#### [Supplied records]

+ + +

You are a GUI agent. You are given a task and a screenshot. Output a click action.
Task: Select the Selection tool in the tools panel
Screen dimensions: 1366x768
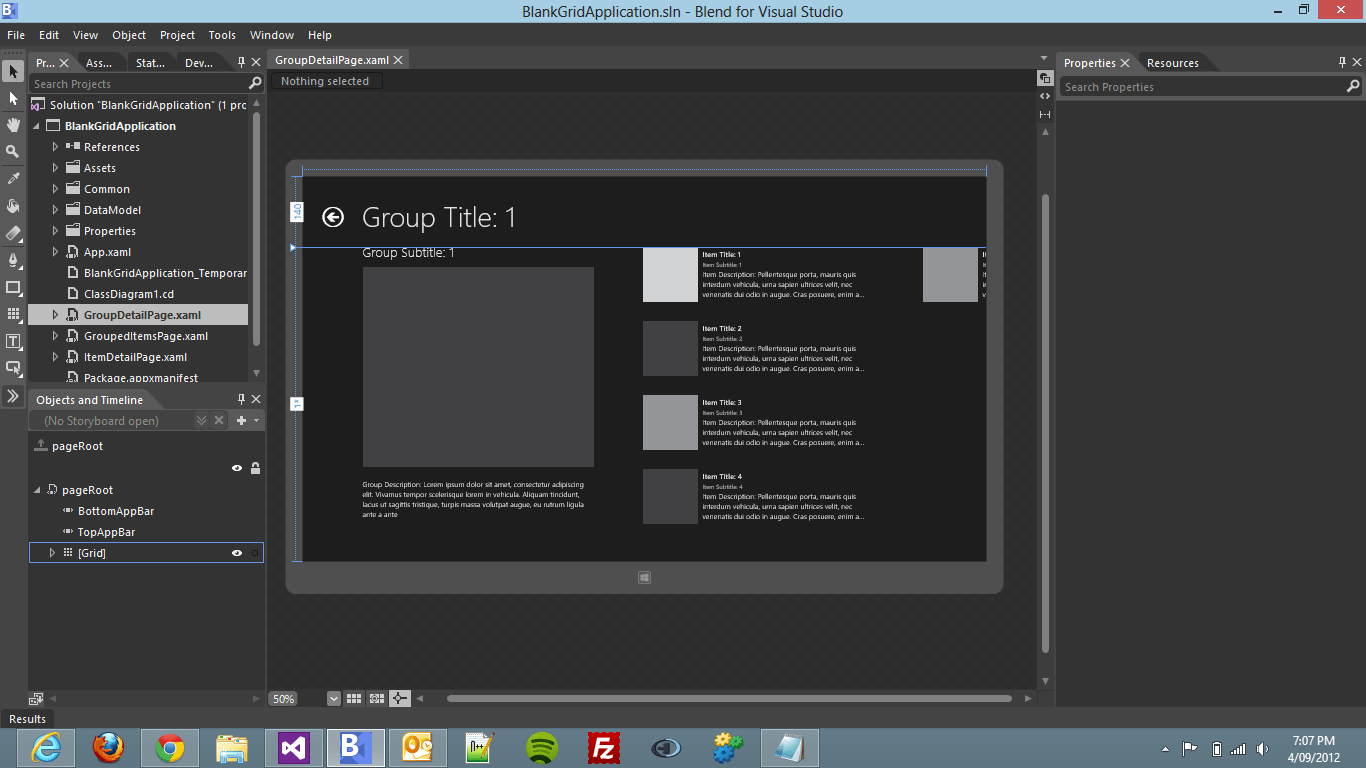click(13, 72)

+ + +

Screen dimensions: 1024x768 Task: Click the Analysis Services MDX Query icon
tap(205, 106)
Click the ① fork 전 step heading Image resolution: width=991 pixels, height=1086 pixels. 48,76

+ + +

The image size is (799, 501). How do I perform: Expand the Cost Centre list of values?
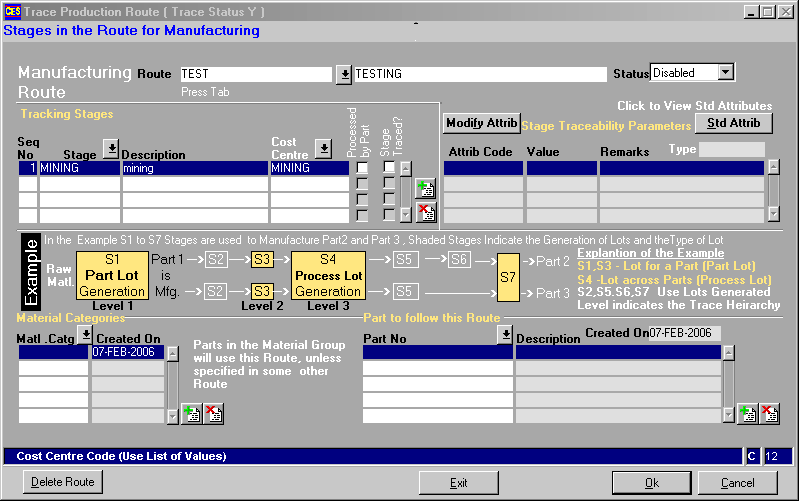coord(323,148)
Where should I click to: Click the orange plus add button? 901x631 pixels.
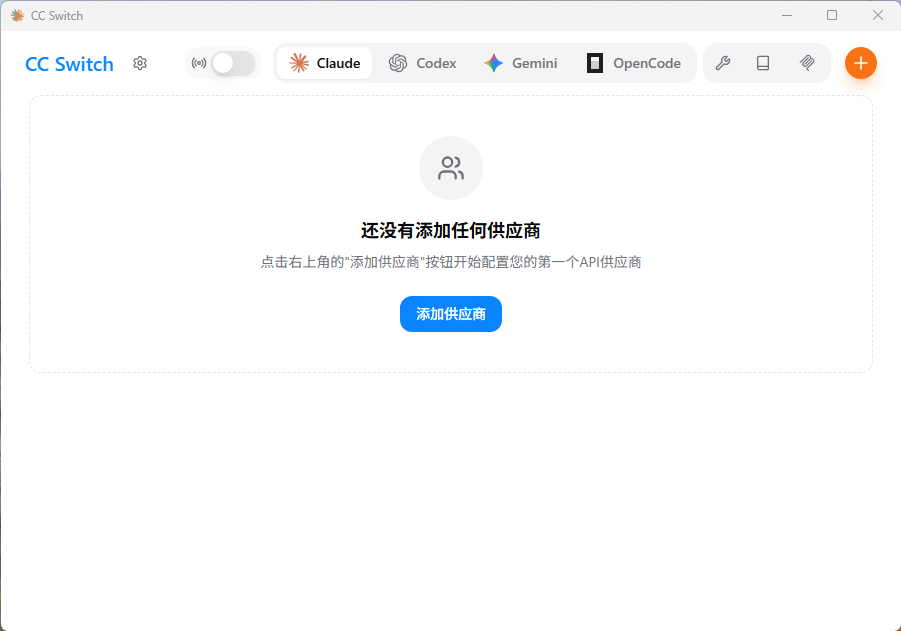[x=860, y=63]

+ + +

#### [The problem]
Please reproduce the lines from the line with "Screen dimensions: 1024x768" to the line with "Click the ①", both ends included, exactly as they appear above.

#### [Result of this task]
Screen dimensions: 1024x768 Task: Click the Analysis Services MDX Query icon
tap(205, 106)
Click the ① fork 전 step heading Image resolution: width=991 pixels, height=1086 pixels. 48,76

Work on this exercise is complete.